If this law is passed, everyone who is found guilty of homosexual activity will be subject to the maximum penalty, the death penalty as it were. Currently, people who have been ‘accused’ of being homosexual have been imprisoned and kept in inhumane conditions.
‘Homosexuality is not natural to Ugandans […] Those that do grave acts will be given the death sentence,’ explained the country’s ethics and integrity minister, Simon Lokodo, to the Thomas Reuters Foundation.
‘A culture which is foreign to us’
This ‘law’ is nothing new and was first initiated five years ago in 2014. But the outcry caused by such a law forced President Yoweri Museveni’s government to abandon the idea, since the international community was strongly condemning Uganda.

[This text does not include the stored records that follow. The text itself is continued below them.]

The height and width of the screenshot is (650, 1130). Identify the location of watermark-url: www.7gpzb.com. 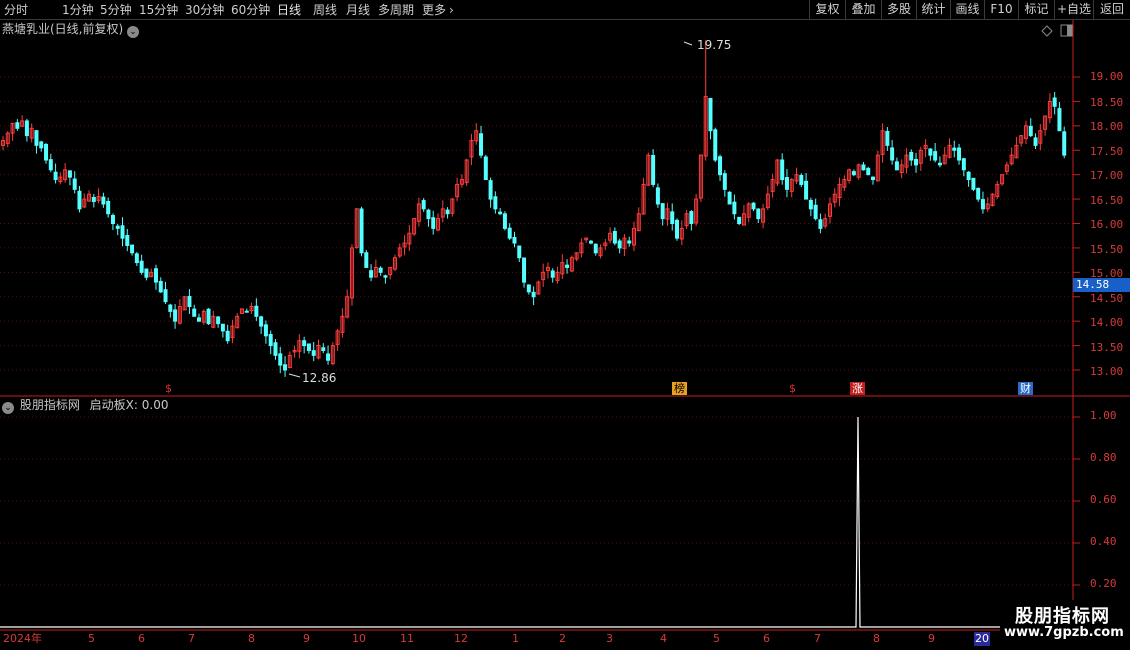
(1064, 632).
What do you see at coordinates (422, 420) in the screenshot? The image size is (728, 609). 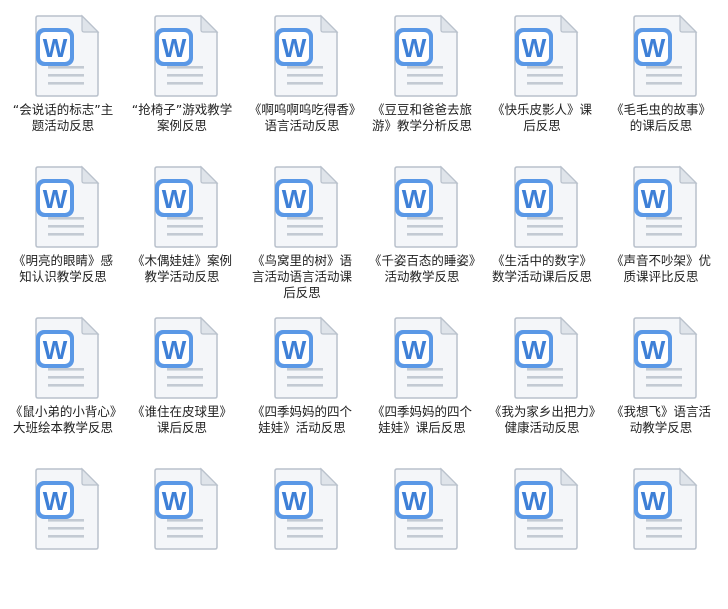 I see `file-name: 《四季妈妈的四个娃娃》课后反思` at bounding box center [422, 420].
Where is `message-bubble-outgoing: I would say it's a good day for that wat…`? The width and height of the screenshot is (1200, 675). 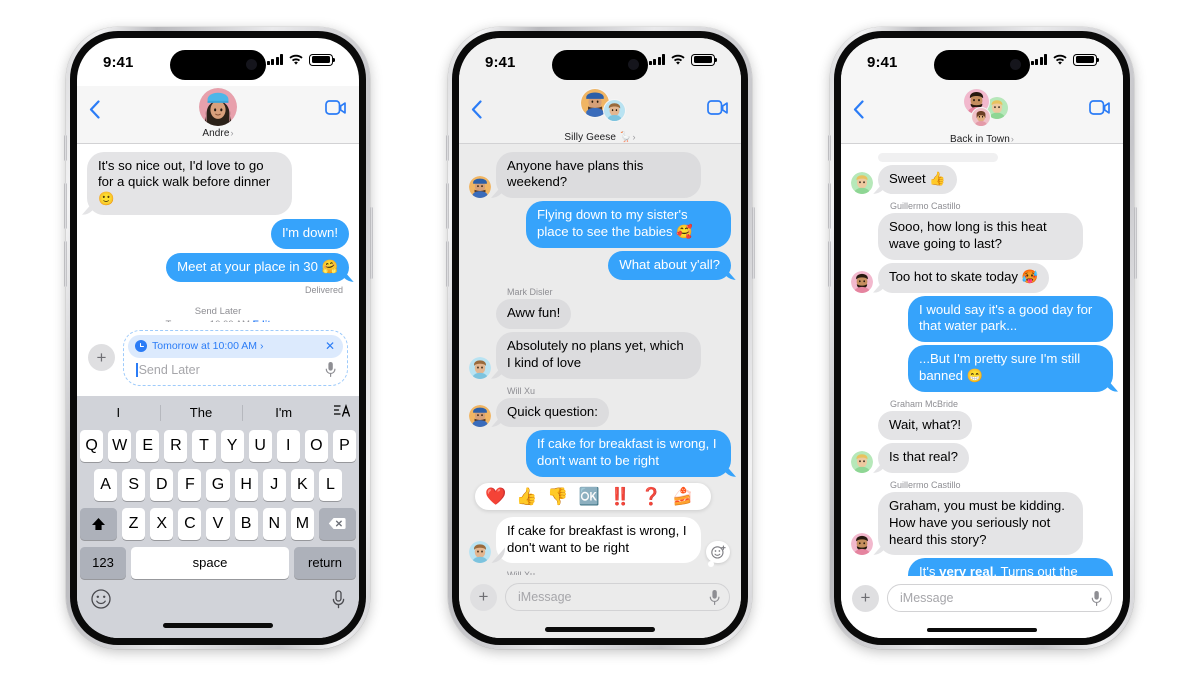
message-bubble-outgoing: I would say it's a good day for that wat… is located at coordinates (1010, 319).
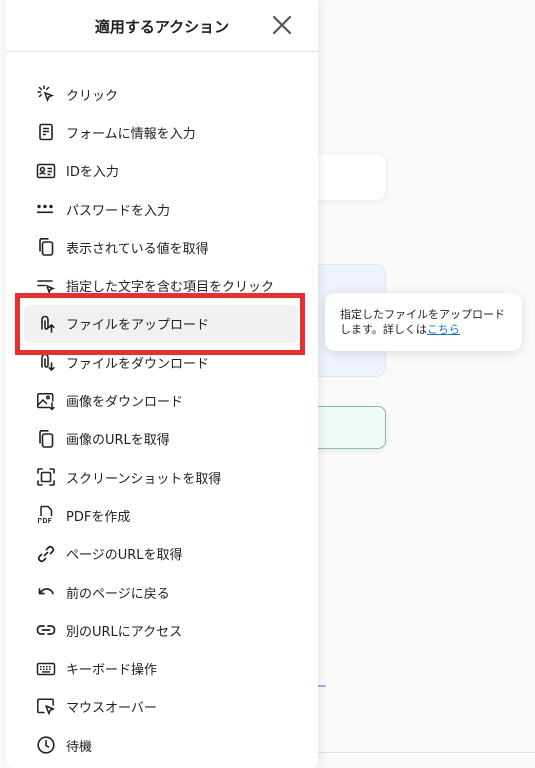 The width and height of the screenshot is (535, 768). What do you see at coordinates (46, 669) in the screenshot?
I see `keyboard-icon` at bounding box center [46, 669].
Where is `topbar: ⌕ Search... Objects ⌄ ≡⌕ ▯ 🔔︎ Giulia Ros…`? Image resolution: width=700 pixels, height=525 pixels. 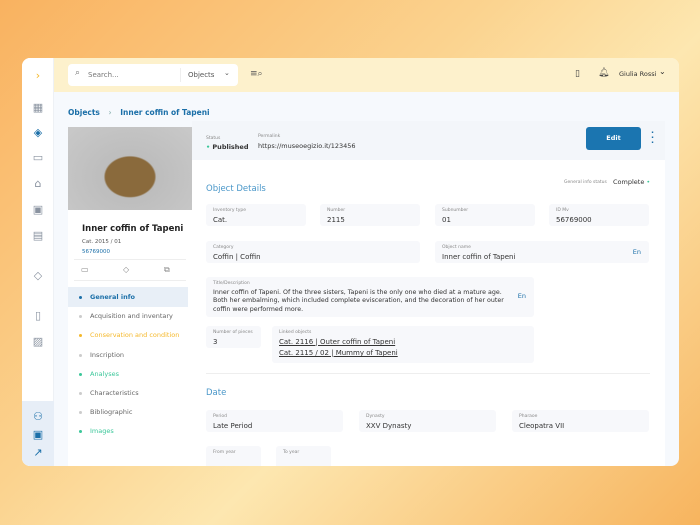 topbar: ⌕ Search... Objects ⌄ ≡⌕ ▯ 🔔︎ Giulia Ros… is located at coordinates (366, 75).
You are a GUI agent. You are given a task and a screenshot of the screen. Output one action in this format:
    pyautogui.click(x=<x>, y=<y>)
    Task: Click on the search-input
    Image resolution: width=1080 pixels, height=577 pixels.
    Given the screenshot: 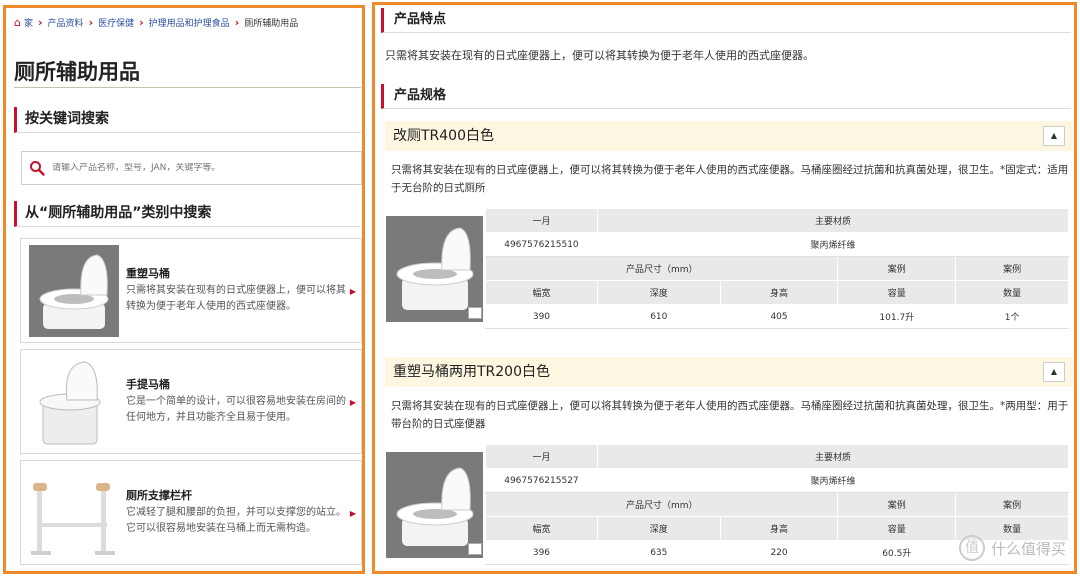 What is the action you would take?
    pyautogui.click(x=197, y=168)
    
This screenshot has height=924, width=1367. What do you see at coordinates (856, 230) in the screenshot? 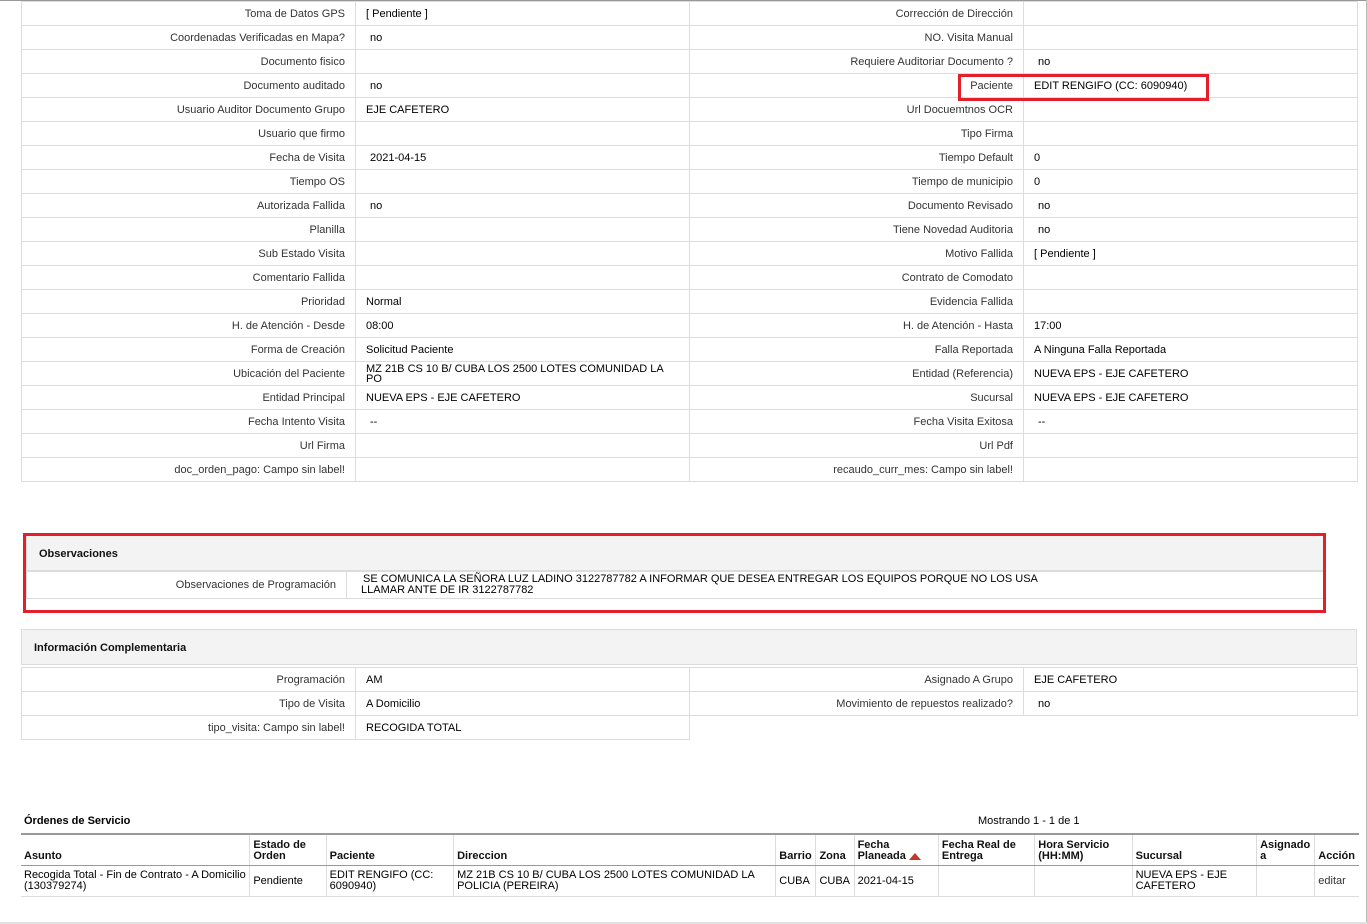
I see `field-label: Tiene Novedad Auditoria` at bounding box center [856, 230].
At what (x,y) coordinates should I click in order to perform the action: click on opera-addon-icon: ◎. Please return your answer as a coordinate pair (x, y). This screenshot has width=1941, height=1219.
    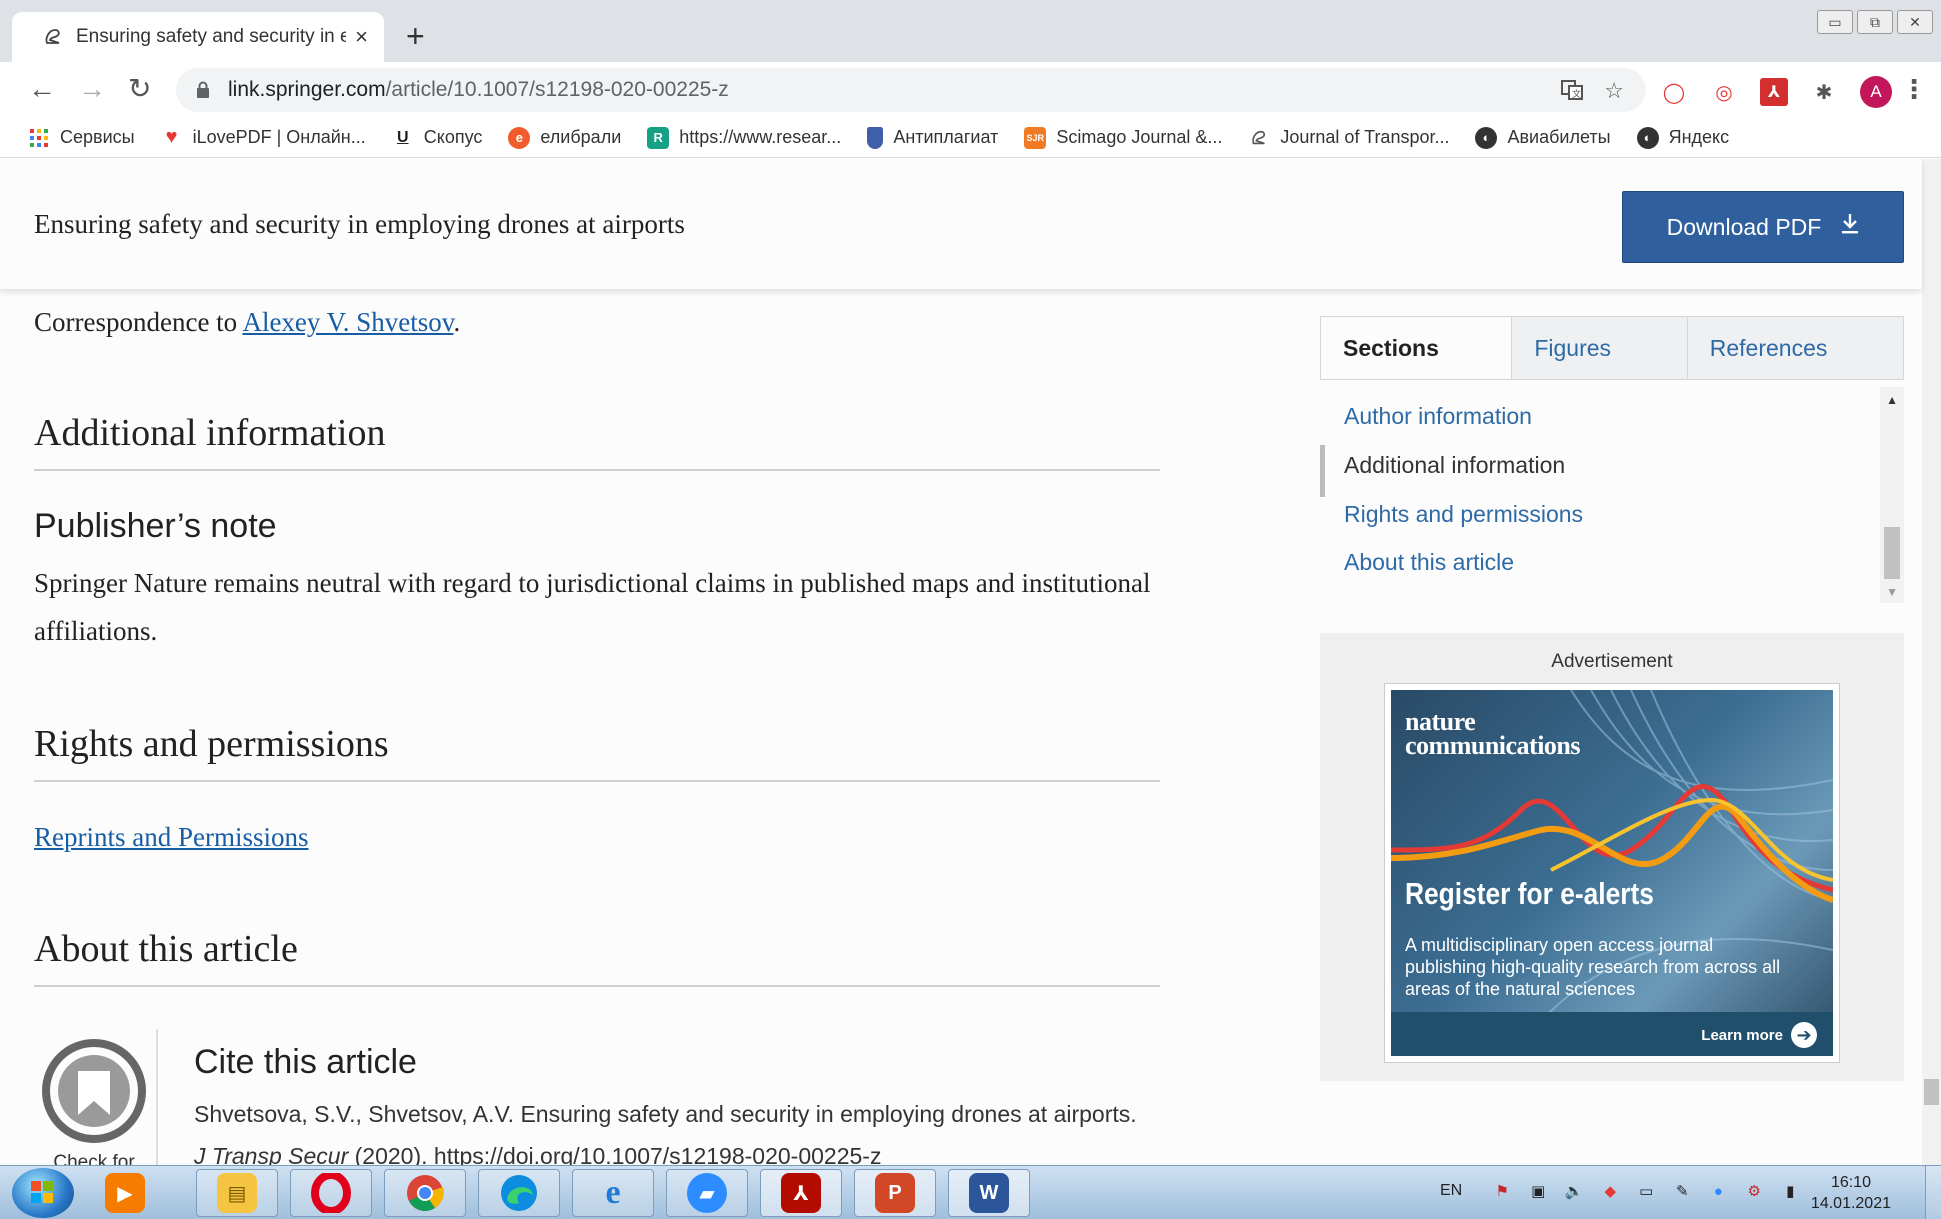
    Looking at the image, I should click on (1724, 92).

Several countries such as the United States, Denmark and Sweden put sanctions into place to suspend financial aid that had been allocated to the African country.
But it seems that in 2019, the government is now determined to enact this law and make it a complete violation of their Human Rights Act.
‘We are ready. We don’t like blackmailing. Much as we know that this is going to irritate our supporters in budget and governance, we can’t just bend our heads and bow before people who want to impose a culture which is foreign to us,’ declared minister Simon Lokodo. As a result, it seems Uganda will be ignoring the threats from other countries and international organisations regarding these financial sanctions.
The new ‘Kill the Gays’ law is expected to be put before Parliament in the next few weeks and will be voted on before the end of the year. In Uganda as well as their surrounding countries, LGBT rights organisations are fearing the worst outbursts of violence if the law is eventually passed.